→ DATA EXTRACTS
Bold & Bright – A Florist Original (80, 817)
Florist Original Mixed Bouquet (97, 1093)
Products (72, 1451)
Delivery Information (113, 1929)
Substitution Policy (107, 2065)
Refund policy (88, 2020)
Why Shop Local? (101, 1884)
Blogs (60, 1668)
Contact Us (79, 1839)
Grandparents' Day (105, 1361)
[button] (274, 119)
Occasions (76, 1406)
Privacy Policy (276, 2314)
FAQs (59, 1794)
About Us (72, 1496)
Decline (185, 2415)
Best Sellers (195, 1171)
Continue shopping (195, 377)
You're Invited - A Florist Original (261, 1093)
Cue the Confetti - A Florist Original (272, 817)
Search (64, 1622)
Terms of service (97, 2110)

→ TASK TO COMPLETE
Line by line, reproduce the data exactly as given.

→ SOLUTION TO THIS EXERCISE
Bold & Bright – A Florist Original (80, 817)
Florist Original Mixed Bouquet (97, 1093)
Products (72, 1451)
Delivery Information (113, 1929)
Substitution Policy (107, 2065)
Refund policy (88, 2020)
Why Shop Local? (101, 1884)
Blogs (60, 1668)
Contact Us (79, 1839)
Grandparents' Day (105, 1361)
[button] (274, 119)
Occasions (76, 1406)
Privacy Policy (276, 2314)
FAQs (59, 1794)
About Us (72, 1496)
Decline (185, 2415)
Best Sellers (195, 1171)
Continue shopping (195, 377)
You're Invited - A Florist Original (261, 1093)
Cue the Confetti - A Florist Original (272, 817)
Search (64, 1622)
Terms of service (97, 2110)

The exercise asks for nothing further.